The quad bike safety issue is hotting up on a range of fronts in Australia with the trade unions taking an active interest, meetings between bike manufacturers and safety designers, and the SafetyAtWorkBlog email box filling up with background content and opinion.
One of these emails reminded me of some court action that was taken in 2005 by Honda against the Victorian State Coroner, Graeme Johnstone. Johnstone only recently retired from the position after many years and over that time there were fewer more ardent safety advocates, particularly not any that had the same broad audience and media attention.
In 2005 Johnstone was conducting an inquest into several quad-bike related deaths. At one point he approached a witness outside of the Coronial process to seek their assistance in a training course. Representatives from Honda took exception to this and began court action in the Supreme Court of Victoria to have him dismissed from conducting the inquests.
Justice Tim Smith found Johnstone remained open-minded and impartial throughout the inquest but the unreported judgement available online illustrates some of the tensions of the time and continue to exist to this day.

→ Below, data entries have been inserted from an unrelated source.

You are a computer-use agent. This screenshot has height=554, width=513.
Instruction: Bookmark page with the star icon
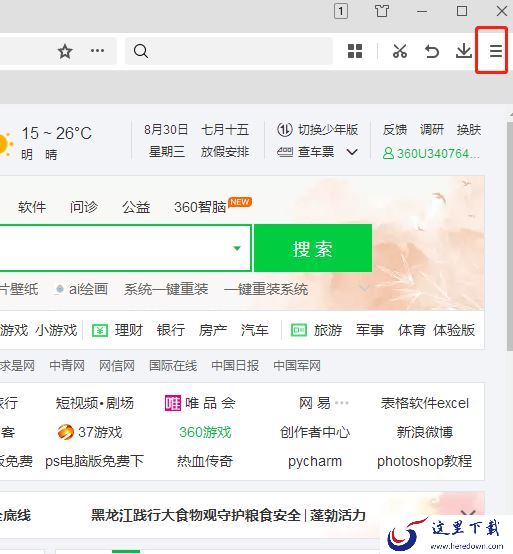pyautogui.click(x=65, y=52)
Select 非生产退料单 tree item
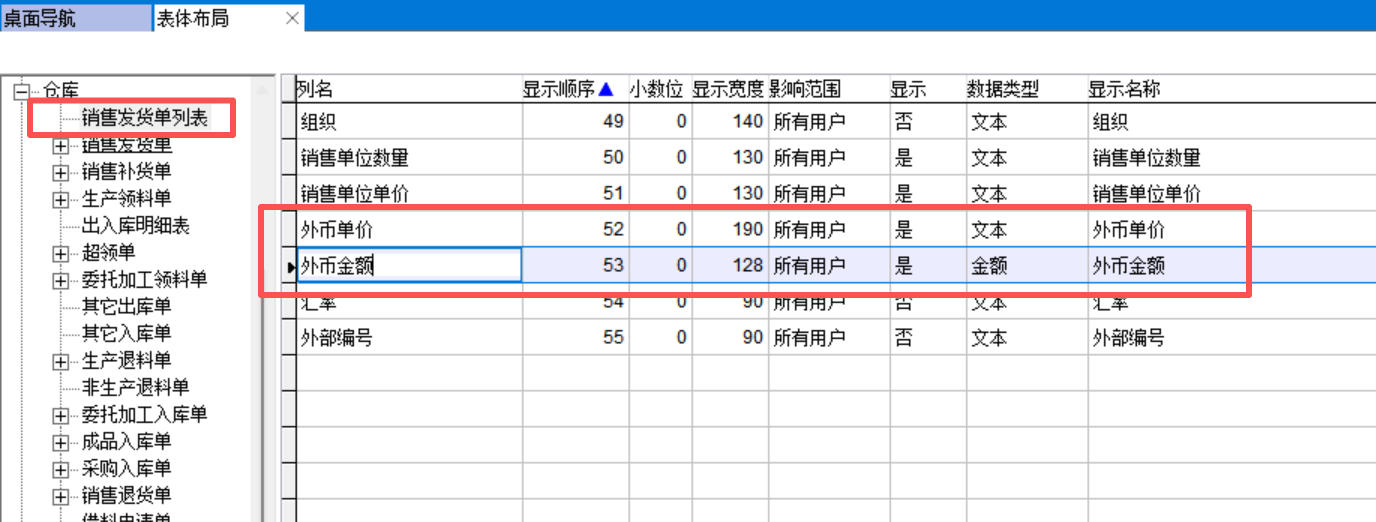This screenshot has width=1376, height=522. 135,388
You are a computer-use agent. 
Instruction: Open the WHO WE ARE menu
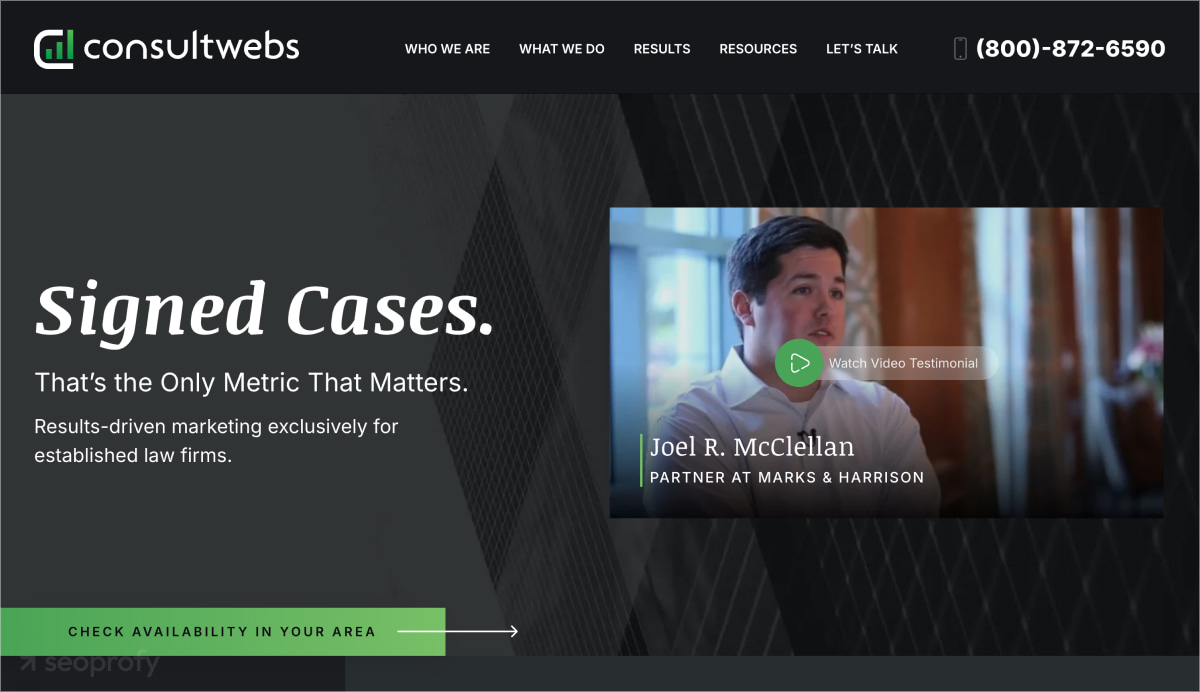pos(447,49)
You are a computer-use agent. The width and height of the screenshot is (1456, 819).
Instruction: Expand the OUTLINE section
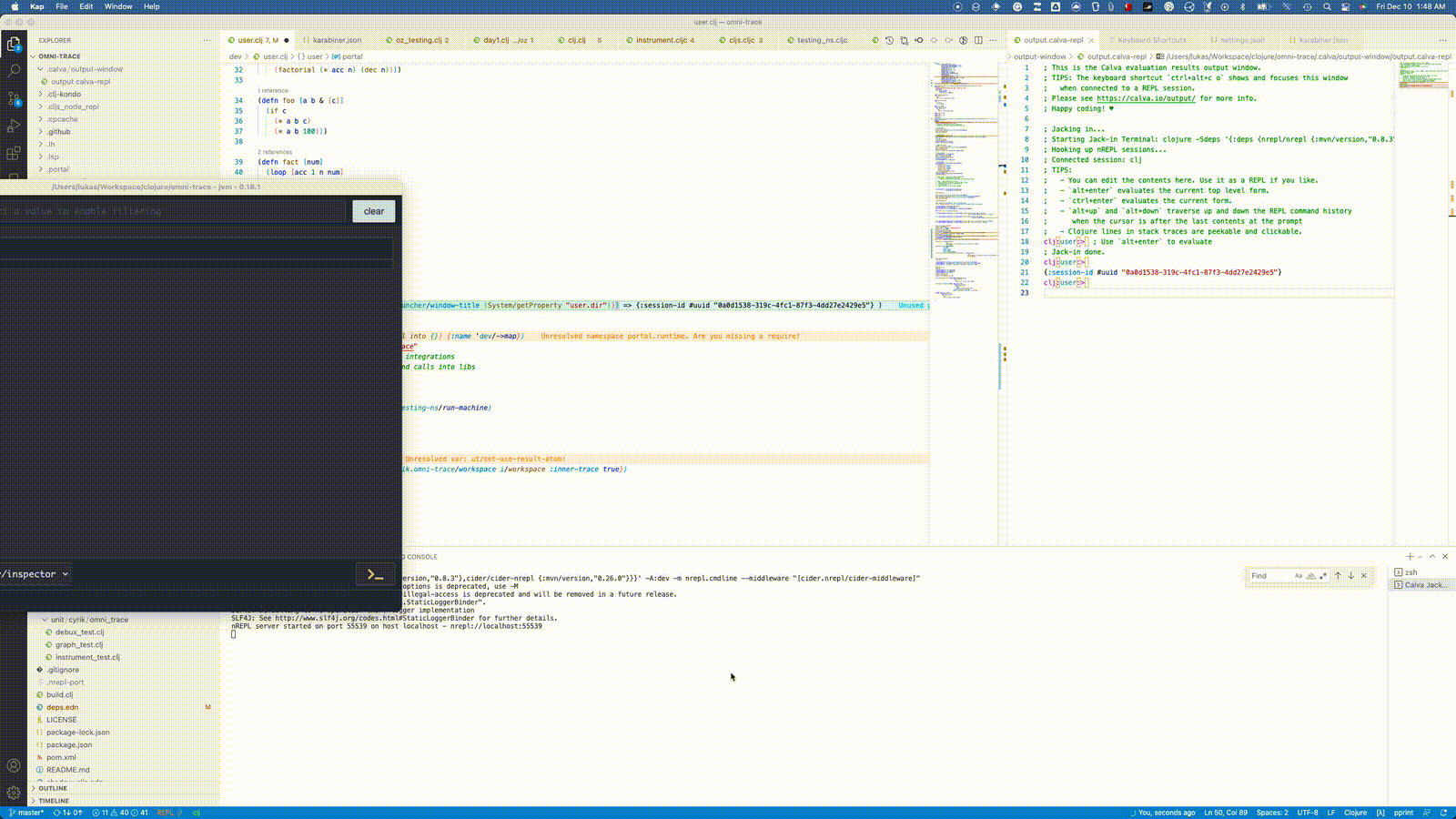tap(53, 788)
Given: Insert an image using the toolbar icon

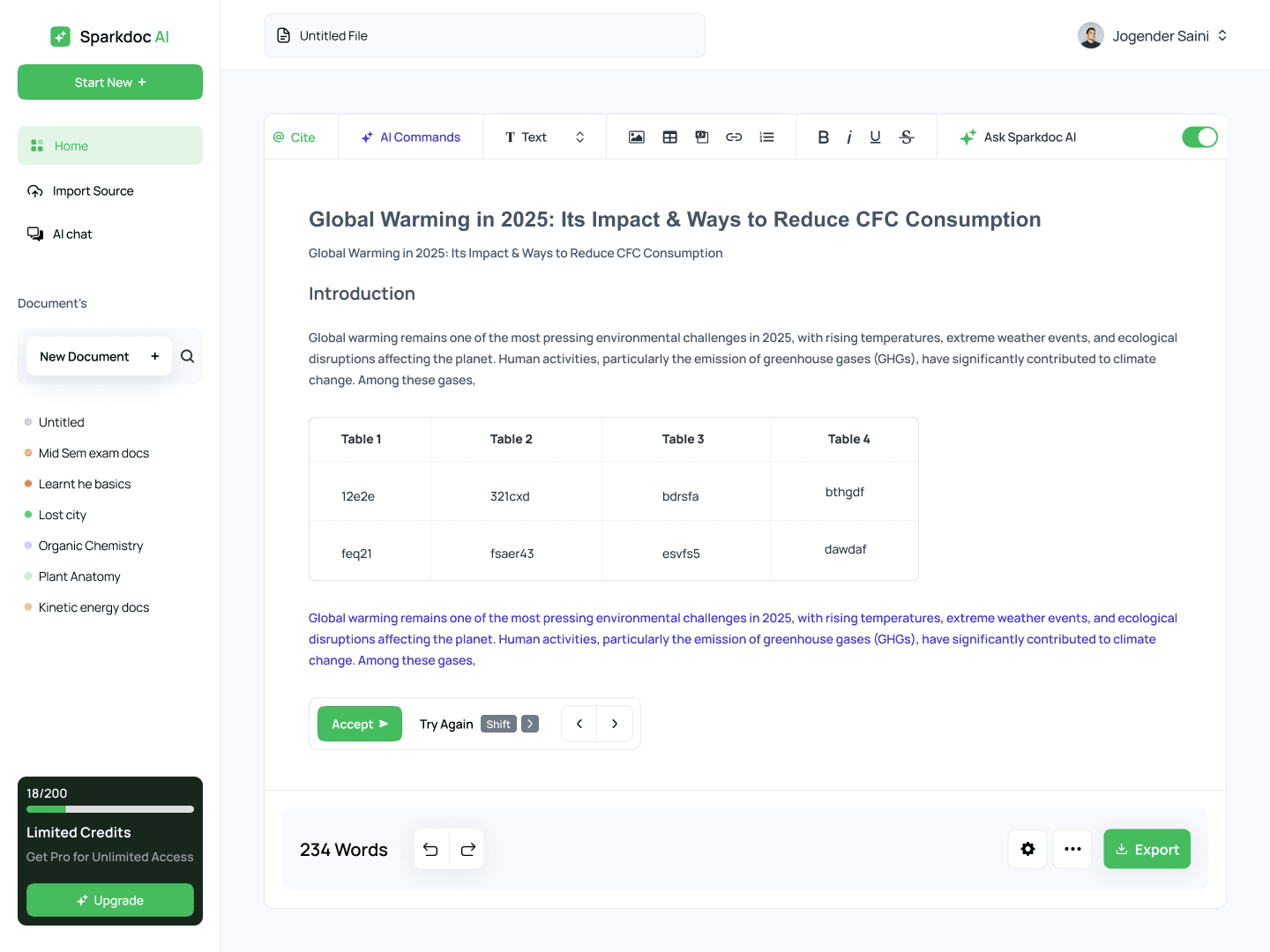Looking at the screenshot, I should pos(636,138).
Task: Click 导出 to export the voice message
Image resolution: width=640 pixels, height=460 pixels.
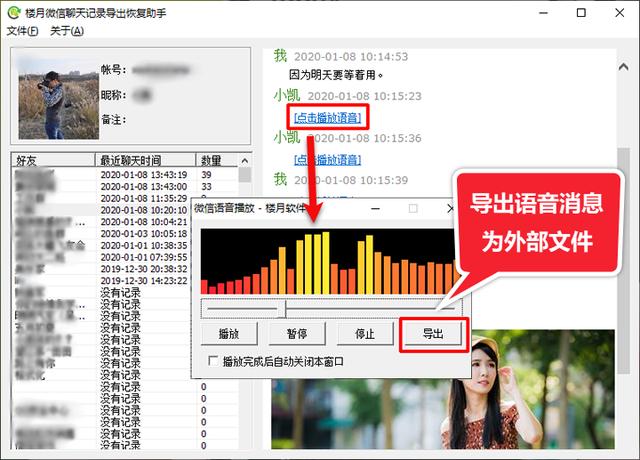Action: tap(432, 333)
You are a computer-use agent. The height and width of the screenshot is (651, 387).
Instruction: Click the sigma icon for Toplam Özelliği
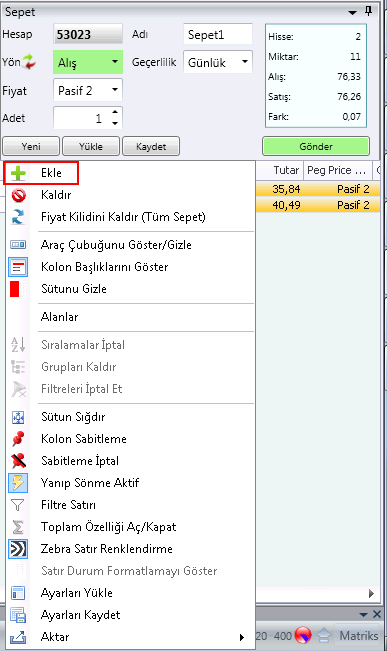(x=18, y=527)
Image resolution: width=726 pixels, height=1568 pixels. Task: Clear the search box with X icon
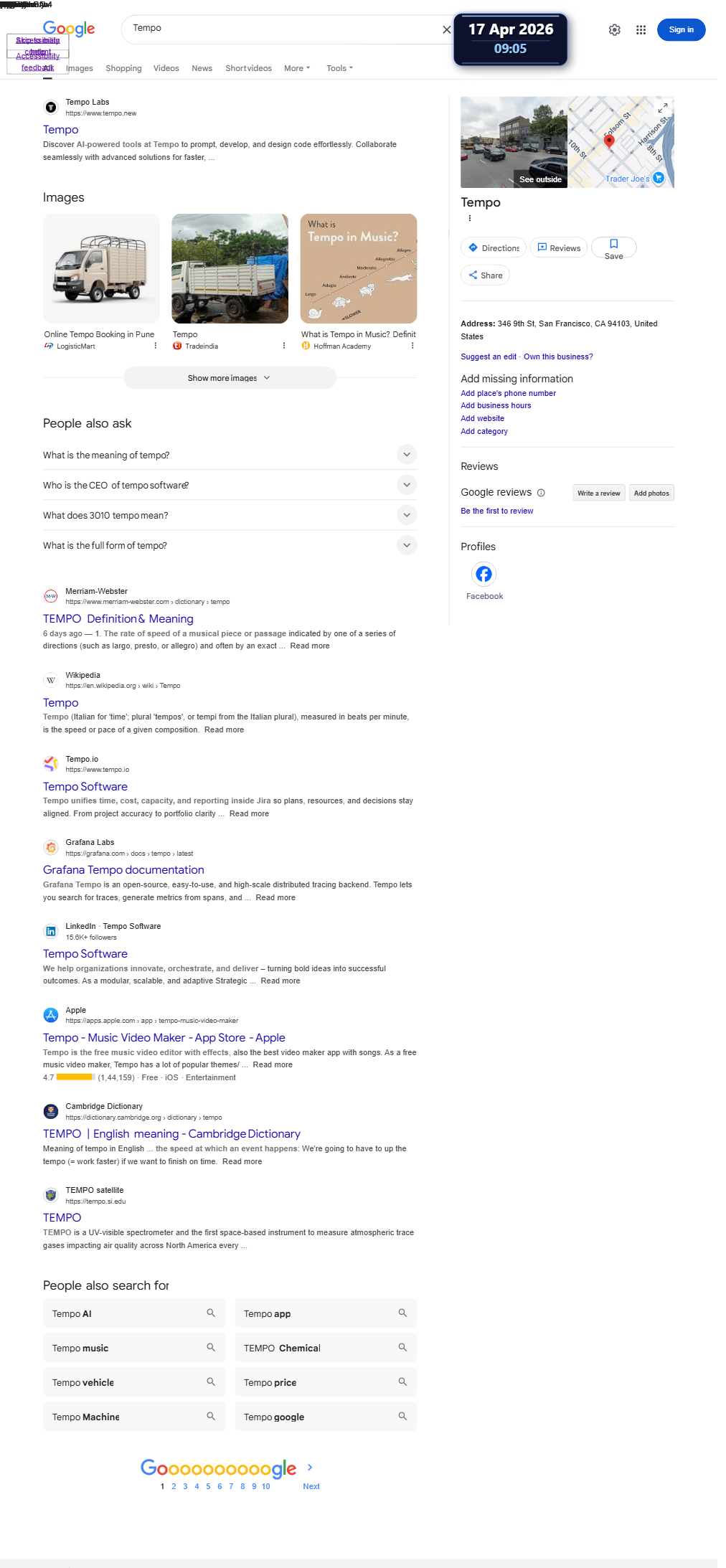point(446,29)
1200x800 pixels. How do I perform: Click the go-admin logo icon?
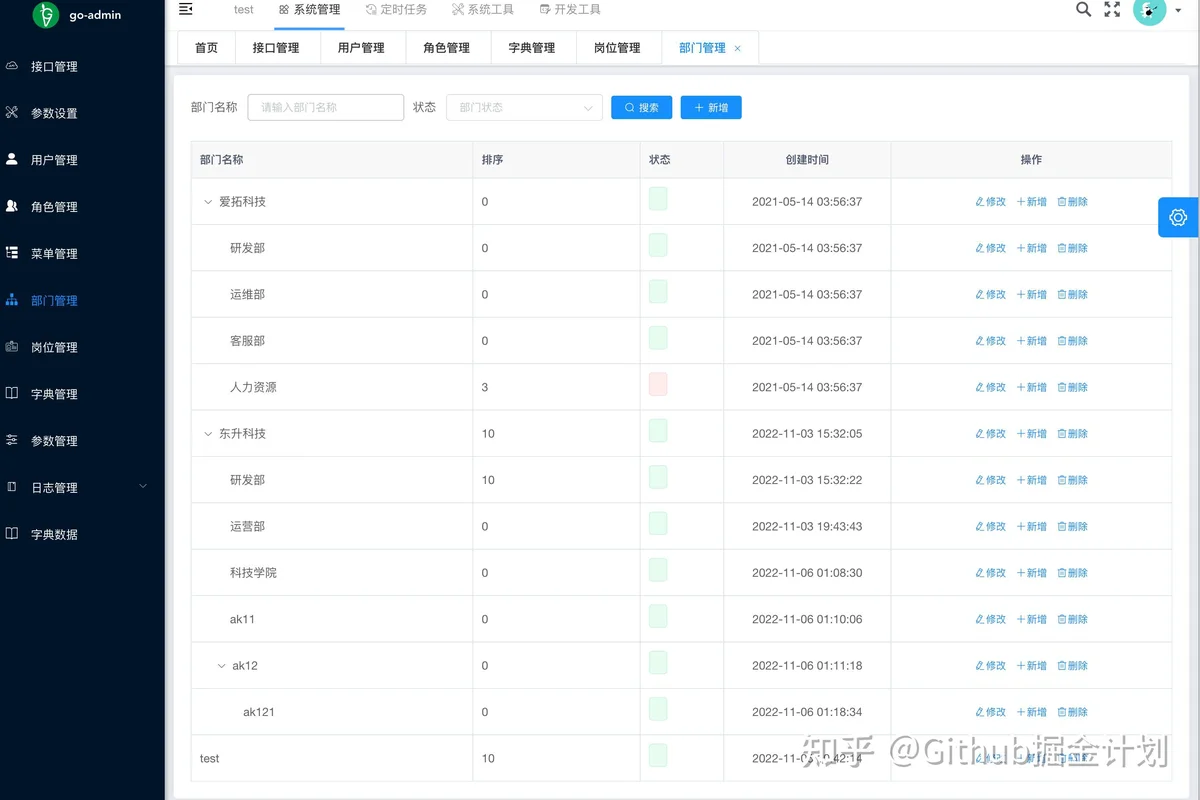coord(46,15)
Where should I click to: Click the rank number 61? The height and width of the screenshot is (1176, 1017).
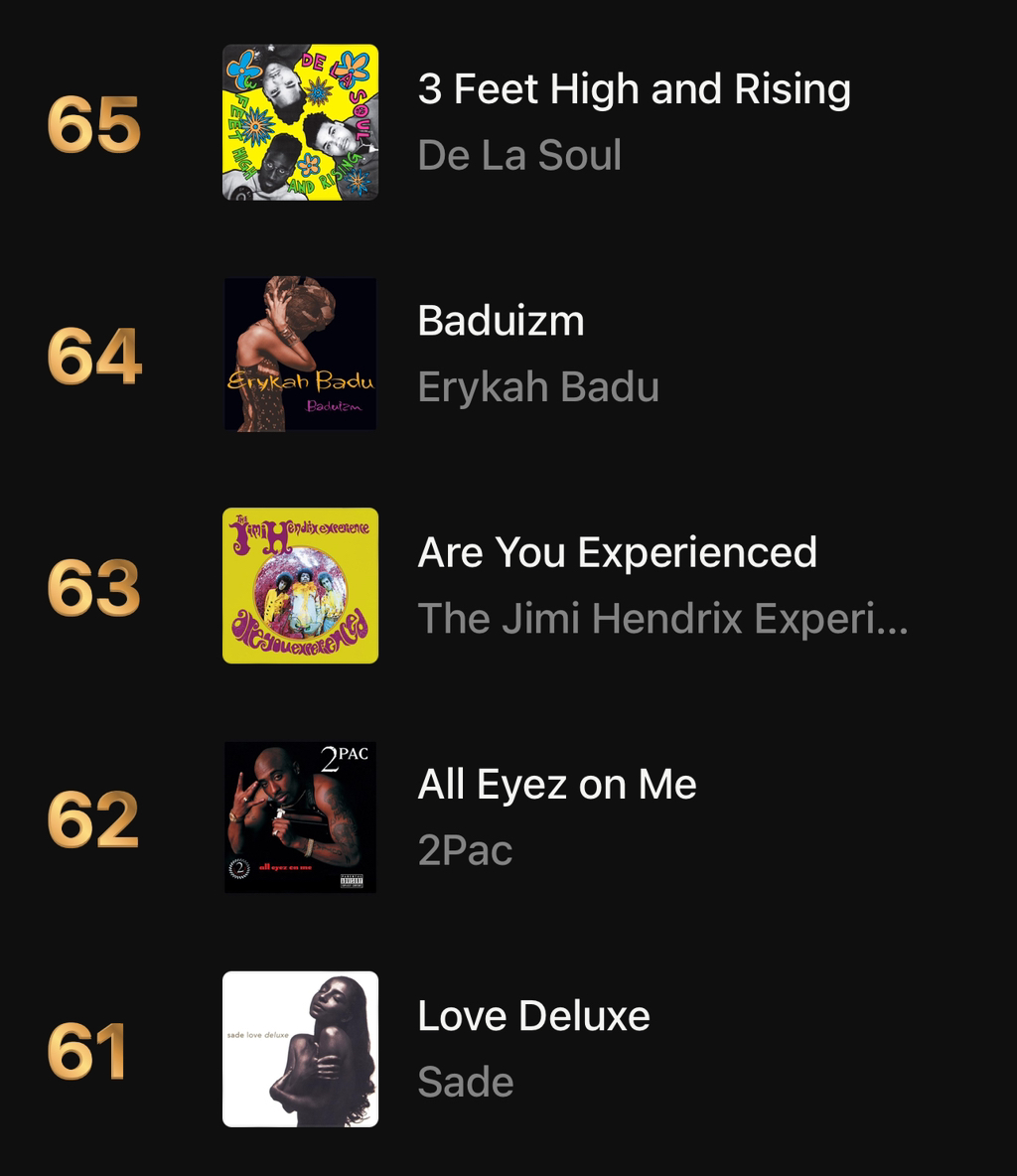point(85,1052)
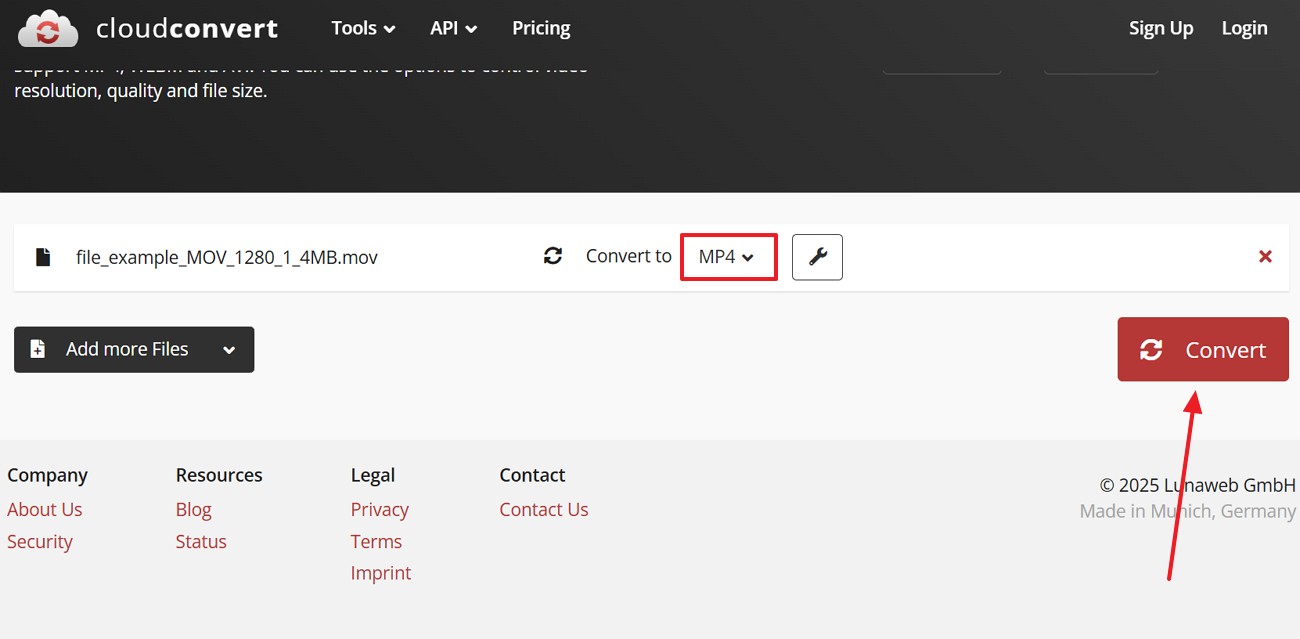Click the CloudConvert cloud logo icon

pyautogui.click(x=47, y=28)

The judgement mentions the purpose of the inquest:
“The major disputed issues in the inquest relevant to the present application were the following:
- whether the lack of roll-over structures on their ATVs caused the death of Mr Crole and Dr Shephard
- whether roll-over structures should be installed on ATVs
- whether the question of the provision of roll-over structures for ATVs should be investigated further.”
In describing the context of Johnstone’s contact with the witness, Dr Raphael Grzebieta, the judgement hints at the Coroner’s inquest findings (which are not available online)
“In addition, notwithstanding Dr Grzebieta’s conclusion that Dr Shepherd and Mr Crole [the deceased] would have been saved by the fitting of the roll bars and that this would be sufficient to justify a recommendation that they be fitted, the coroner expressed a provisional view that:
“My view at the moment is that it does not give me enough to recommend roll-over protection.””
The Victorian Coroner continues to be active in investigating quad-bike related deaths as seen in this newspaper article from earlier in 2009. A related article quotes John Merritt, WorkSafe’s executive director as saying:
“This inquest came about as a result of a terrible spate of fatalities in the past two years… WorkSafe’s position on this is clear. It believes that a quad bike is like any piece of farming equipment and those who use them need the appropriate training to be able to use them safely.”
If a quad bike is like any other piece of farming equipment, the equipment designers would be reviewing their designs to minimise the risk of injury as the field bin and silo manufacturers have, or the milk vat designers have or the windmill manufacturers have or, indeed , as have the tractor manufacturers who actively promote the safety features of their new tractors.
The unreported Supreme Court judgement provides a good indication of the major players in the quad bike safety discussion, particularly the expert witnesses for and against.
Many of the issues are resurfacing because safety and work practices continue to change and the only satisfactory resolution is when hazards are controlled and harm is reduced and, hopefully, eliminated. 2010 in Australia looks set to be a year when quad bike safety gets a good going over once more.